Stored entries:
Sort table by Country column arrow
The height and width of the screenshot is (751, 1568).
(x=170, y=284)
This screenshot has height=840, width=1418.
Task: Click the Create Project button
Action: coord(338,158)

* * *

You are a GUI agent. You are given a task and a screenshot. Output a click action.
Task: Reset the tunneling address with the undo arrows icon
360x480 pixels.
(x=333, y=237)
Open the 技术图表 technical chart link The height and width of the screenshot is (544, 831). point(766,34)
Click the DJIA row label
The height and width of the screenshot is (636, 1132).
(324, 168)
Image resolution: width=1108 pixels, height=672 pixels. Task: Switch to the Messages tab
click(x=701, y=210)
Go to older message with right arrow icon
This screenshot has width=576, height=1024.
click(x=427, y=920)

--

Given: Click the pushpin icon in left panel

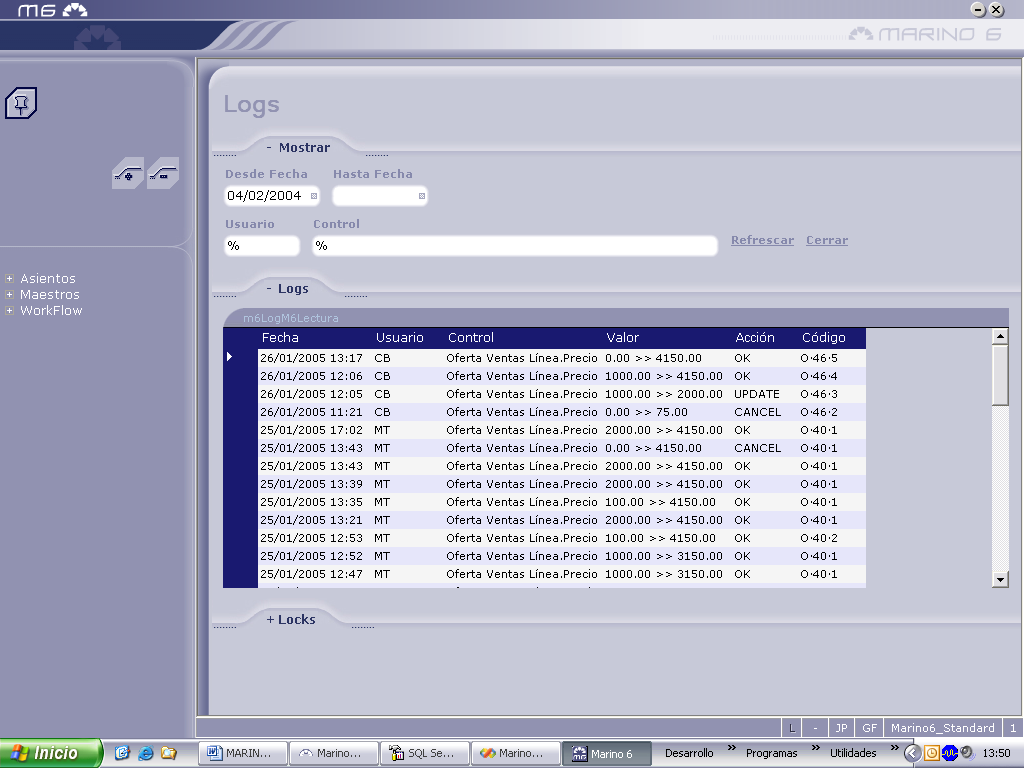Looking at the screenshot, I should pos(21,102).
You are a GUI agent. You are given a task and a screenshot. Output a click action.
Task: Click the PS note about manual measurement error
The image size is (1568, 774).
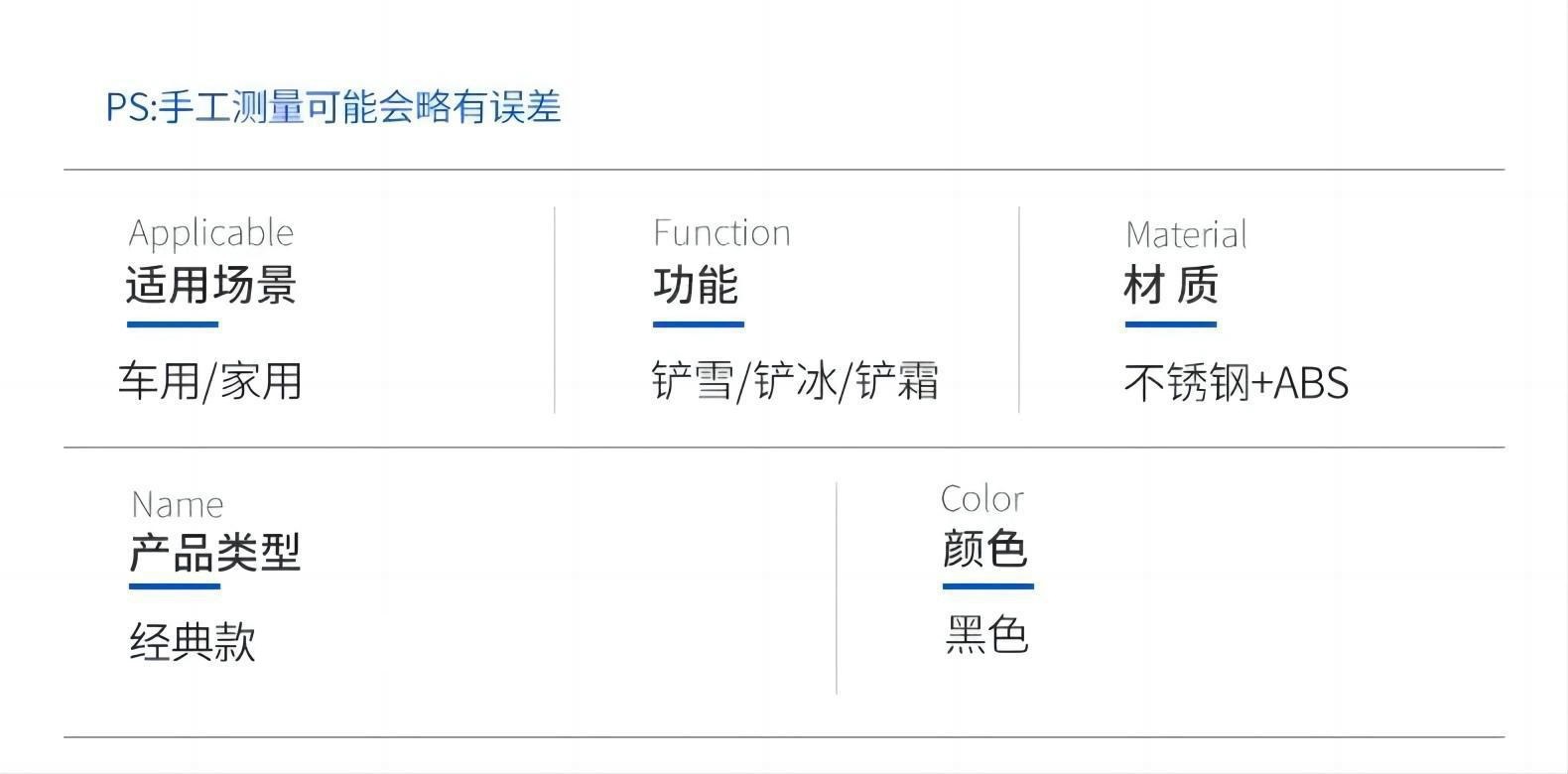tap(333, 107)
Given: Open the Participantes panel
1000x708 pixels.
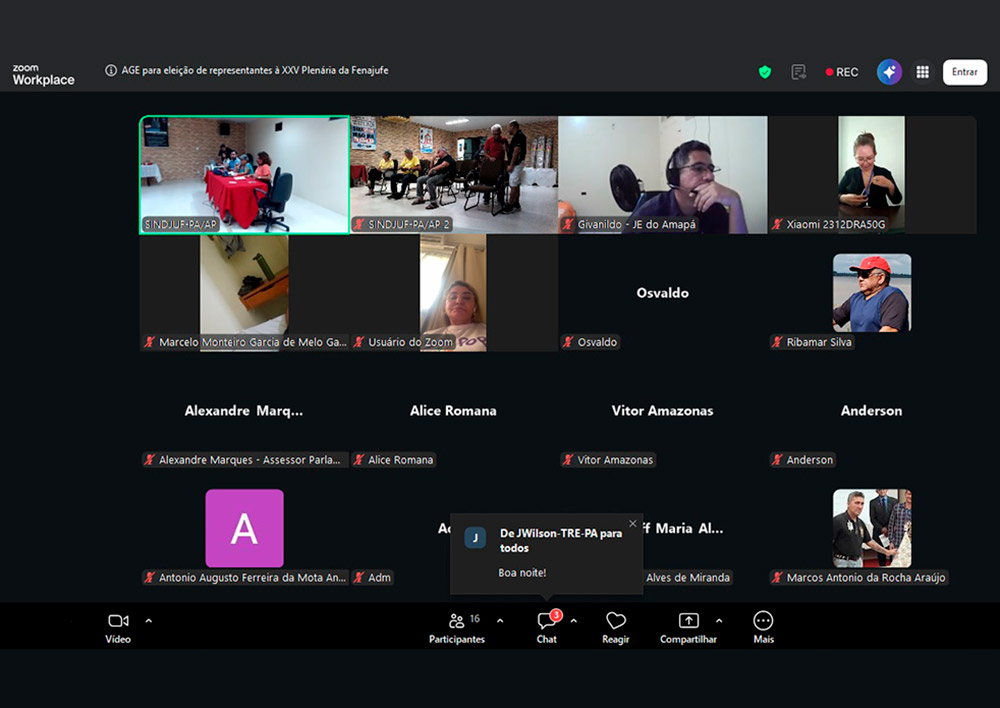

**About this task**
With the line holding "Given: Open the Participantes panel" as the first and the line holding "1000x708 pixels." as the last, set down that range of the entries above exactly, and nothing else.

**Completed exercise**
Given: Open the Participantes panel
1000x708 pixels.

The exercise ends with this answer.